Laimbeer wrote:Manocad wrote:Laimbeer wrote:I don't see how anyone can question what the Sixers did. They're one of the better teams in the league and their core is young and locked up. They did screw things up after Hinkie, but the all-out tank was a success, without a doubt.
Making the playoffs and getting whomped without ever making a finals sounds kinda like treadmill territory to me.
If you don't make the finals you're a treadmill team? They've been competing for three seasons since the tank and in that time only three teams have made the finals. They have one of the best players in the league at 26, and an all-NBA guy who's 24. Most teams would trade spots with them real quick.

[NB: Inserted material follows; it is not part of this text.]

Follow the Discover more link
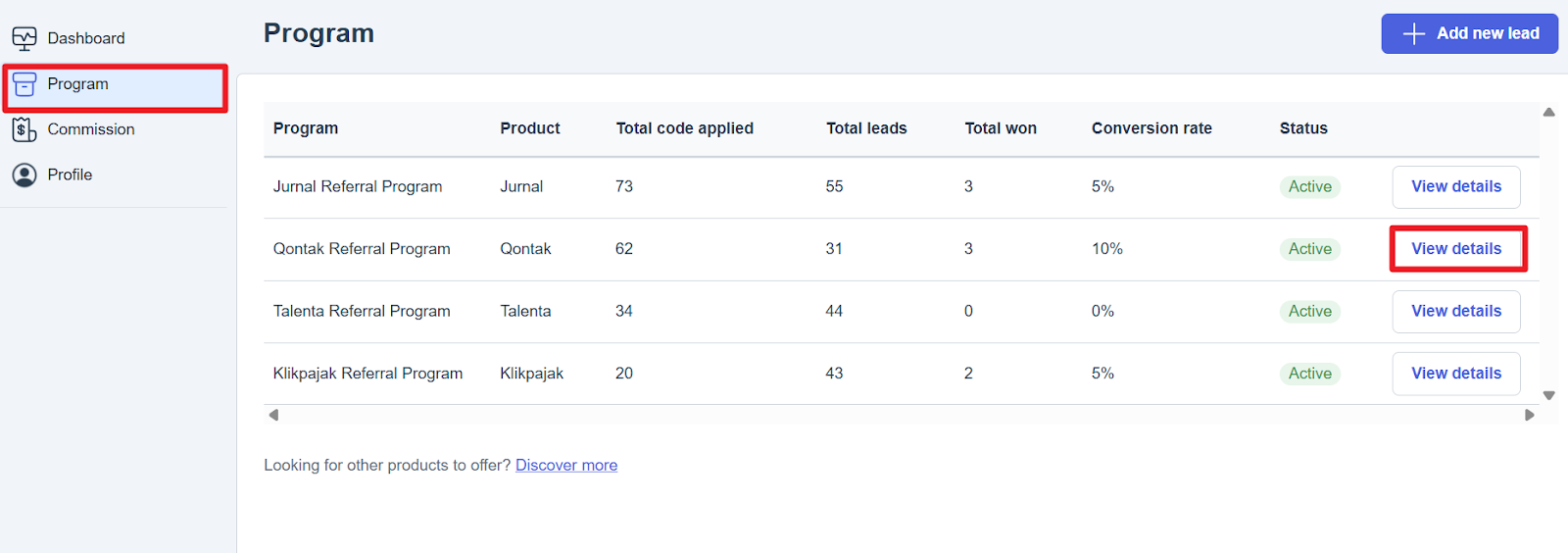Screen dimensions: 1568x553 (x=566, y=465)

Getting crushed early in the playoffs is EXACTLY what people have been defining as being within the treadmill. Now, are the Sixers a perennial squeak in and get stomped team? No, but they're no further from that than they are closer to being a serious contender for a championship. And their tank started 8 years ago, dude.
I don't have any strong opinions on the precise method by which a championship team is built. And while I don't claim to understand every move Weaver made, I'm not an NBA GM, don't claim to be, and thus would never criticize the method until it fails and never looked very good along the way--like the Pistons in the last 10 years. I see where the Pistons are heading and I'm pretty happy with it, thus I have no reason not to trust what Weaver is doing. Those who say he should be fired for not tanking "properly" are holding the Sixers up as the standard, and it doesn't appear to be working out too well in my opinion.
My point is very simple--if you want to criticize Weaver for not doing things the way the Sixers have and holding up the Sixers' method as the proper way to build a championship team, that method should, oh I don't know, include a championship maybe?